**Work to do**
(A) Rewrite the essay on interconnection from "You can see" up to and including "history and mine.", replacing "Michigan" with "Ohio".
(B) Extend the essay on interconnection beyond its last sentence, keeping its first-person voice.

In addition to being privileged enough to enjoy electricity and running water (which has much more to do with where I happened to be born rather than free will), every single object mentioned came from somewhere else. The coffee, the coffee maker, the cup, the creamer all came from a store. In addition to everyone involved in the successful operation of each of the stores I bought these items from, each of these items began as someone’s idea. Someone had to create each and every one of those things. All the people who supported, fed, sheltered, clothed those people so they were able to conceive of coffee and pots and filters and cups are all necessary in this equation.
I probably had to drive to these stores to buy these items. That requires me to have clothing, shoes, a vehicle, a job to make money to pay for the items, as well as the gas that brought me to the stores. Along with all the people needed to successfully operate the clothing and shoe stores, car dealership and gas stations, I am also dependent on every single person involved in where I buy my food, as my energy source, to keep me well and healthy enough to pursue these items I want to buy.
You can see where this is going.
Let’s revisit my awakening on that chilly Michigan road.
Everything in my life had led me to that precise moment. And everything that happened to everyone else involved had to happen to them, so that my a-ha moment could occur.
My first memory of school was being scolded in kindergarten for being able to read ahead about the directions to color a house red. That might have been the beginning of my distaste for school. Yet, my kindergarten teacher had a life I’ll never know and she intersected with me in the only way she could have, given her history and mine.
Everything that happened in my parents’ lives (and their parents’ lives) up until the moment they met had to happen in just such a way so that they could meet… and marry… and have kids… and then eventually separate.
The boy who broke my heart had a whole life before me. He carried his own pain in a way I couldn’t see, because I was so wrapped up in mine. He had to break my heart and I had to feel the pangs of a desire that didn’t make sense, so that I could come to the point I did.

**Data section**

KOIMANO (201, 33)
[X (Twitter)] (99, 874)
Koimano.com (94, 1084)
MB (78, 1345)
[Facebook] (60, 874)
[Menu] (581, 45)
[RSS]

**Final answers**
(A)
You can see where this is going.
Let’s revisit my awakening on that chilly Ohio road.
Everything in my life had led me to that precise moment. And everything that happened to everyone else involved had to happen to them, so that my a-ha moment could occur.
My first memory of school was being scolded in kindergarten for being able to read ahead about the directions to color a house red. That might have been the beginning of my distaste for school. Yet, my kindergarten teacher had a life I’ll never know and she intersected with me in the only way she could have, given her history and mine.

(B)
In that moment, on that chilly Michigan road, I did have a choice. I could have ignored the record skipping and clung to my misery. Instead I chose to move toward another understanding. Life is full of these moments. But to say I did so of “my own free will” is not accurate. In fact, it’s impossible to say I would have even had that choice to make if it were not for everything that led to that moment.
We are exponentially connected with so much more than we are usually aware. Every single person involved has to be involved in just such a way to allow me to enjoy my coffee every morning. Or to have moments of awakening, though now I’m in a much warmer climate.
The other side of the free will argument typically appears as the defeatist attitude that says if free will doesn’t exist, then all is predetermined and nothing matters so why bother with anything?
We are not individual entities with separate, internal (mental) worlds that direct us to act upon an external world that exists independently of us. This life is a dance; an intricately woven design where all of us must show up to do the things we need to do so that others can do things they are meant to do. We are all unique. We are all connected. Always.
Free will is not the same as responsibility. You are responsible for your awareness of these properties of life. So why bother with anything? Because everything else depends upon it.